(RECORD EXCERPTS)
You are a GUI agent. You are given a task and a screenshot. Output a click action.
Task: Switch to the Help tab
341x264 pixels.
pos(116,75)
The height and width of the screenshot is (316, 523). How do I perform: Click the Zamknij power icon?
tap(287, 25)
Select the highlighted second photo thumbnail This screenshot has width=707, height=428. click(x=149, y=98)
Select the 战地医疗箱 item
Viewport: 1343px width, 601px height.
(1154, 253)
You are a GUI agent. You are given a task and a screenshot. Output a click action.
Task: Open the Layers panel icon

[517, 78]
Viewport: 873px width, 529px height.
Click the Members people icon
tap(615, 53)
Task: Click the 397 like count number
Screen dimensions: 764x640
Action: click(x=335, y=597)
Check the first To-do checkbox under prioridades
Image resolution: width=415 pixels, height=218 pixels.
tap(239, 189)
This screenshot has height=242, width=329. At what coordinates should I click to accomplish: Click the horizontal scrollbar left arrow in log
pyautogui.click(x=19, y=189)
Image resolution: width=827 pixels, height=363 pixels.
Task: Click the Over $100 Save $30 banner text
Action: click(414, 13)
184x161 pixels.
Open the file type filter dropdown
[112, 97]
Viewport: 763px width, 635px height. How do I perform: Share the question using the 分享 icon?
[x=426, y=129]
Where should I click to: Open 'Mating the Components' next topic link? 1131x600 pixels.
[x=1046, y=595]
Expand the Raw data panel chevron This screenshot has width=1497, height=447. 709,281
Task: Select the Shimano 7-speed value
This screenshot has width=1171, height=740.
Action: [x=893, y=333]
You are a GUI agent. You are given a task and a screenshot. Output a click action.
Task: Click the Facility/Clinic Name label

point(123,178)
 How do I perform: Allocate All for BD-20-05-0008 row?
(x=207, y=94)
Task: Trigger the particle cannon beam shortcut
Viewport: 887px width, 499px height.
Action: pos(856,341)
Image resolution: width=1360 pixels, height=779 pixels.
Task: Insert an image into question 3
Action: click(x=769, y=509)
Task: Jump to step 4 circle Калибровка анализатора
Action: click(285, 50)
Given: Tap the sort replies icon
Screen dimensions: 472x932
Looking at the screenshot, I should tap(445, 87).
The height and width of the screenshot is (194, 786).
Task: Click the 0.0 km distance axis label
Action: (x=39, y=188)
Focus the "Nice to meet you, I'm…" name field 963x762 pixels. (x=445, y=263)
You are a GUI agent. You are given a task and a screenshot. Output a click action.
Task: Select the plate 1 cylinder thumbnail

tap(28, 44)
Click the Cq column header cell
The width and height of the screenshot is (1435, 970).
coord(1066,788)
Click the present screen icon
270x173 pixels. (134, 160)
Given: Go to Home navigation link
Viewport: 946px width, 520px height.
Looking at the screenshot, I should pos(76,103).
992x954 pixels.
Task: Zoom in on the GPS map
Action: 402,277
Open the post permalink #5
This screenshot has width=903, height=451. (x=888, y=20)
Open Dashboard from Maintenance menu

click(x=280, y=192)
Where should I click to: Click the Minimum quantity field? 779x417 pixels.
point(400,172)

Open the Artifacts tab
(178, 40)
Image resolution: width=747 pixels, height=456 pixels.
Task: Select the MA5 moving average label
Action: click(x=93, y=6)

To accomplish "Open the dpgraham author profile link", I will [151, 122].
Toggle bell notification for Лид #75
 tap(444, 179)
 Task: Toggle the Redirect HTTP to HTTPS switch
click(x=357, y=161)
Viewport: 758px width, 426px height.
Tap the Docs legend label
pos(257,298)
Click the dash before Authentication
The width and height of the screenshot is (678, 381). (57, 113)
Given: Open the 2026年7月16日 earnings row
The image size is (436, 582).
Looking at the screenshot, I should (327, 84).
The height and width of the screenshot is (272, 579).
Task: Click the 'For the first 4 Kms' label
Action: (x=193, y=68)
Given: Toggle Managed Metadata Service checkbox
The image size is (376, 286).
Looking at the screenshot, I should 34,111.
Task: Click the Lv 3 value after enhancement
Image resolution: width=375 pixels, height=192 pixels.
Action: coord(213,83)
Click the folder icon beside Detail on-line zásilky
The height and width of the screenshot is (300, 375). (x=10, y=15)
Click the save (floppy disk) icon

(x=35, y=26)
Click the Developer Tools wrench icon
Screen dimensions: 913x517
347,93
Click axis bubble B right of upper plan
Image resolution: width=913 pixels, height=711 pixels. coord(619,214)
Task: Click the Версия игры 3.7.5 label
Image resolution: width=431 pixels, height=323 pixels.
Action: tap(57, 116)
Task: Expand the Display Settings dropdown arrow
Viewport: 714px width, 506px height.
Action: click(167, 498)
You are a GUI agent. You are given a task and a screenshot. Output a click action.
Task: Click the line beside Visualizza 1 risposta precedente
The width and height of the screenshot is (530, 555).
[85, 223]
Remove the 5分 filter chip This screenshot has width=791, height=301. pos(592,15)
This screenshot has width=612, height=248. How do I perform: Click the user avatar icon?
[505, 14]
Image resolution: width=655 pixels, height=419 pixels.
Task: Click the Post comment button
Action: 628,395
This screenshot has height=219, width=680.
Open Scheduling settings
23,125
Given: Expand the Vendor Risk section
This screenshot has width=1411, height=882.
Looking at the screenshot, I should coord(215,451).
(End RECORD EXCERPTS)
Looking at the data above, state how many of its lines contain the word "Expand", and give nothing but that number.

3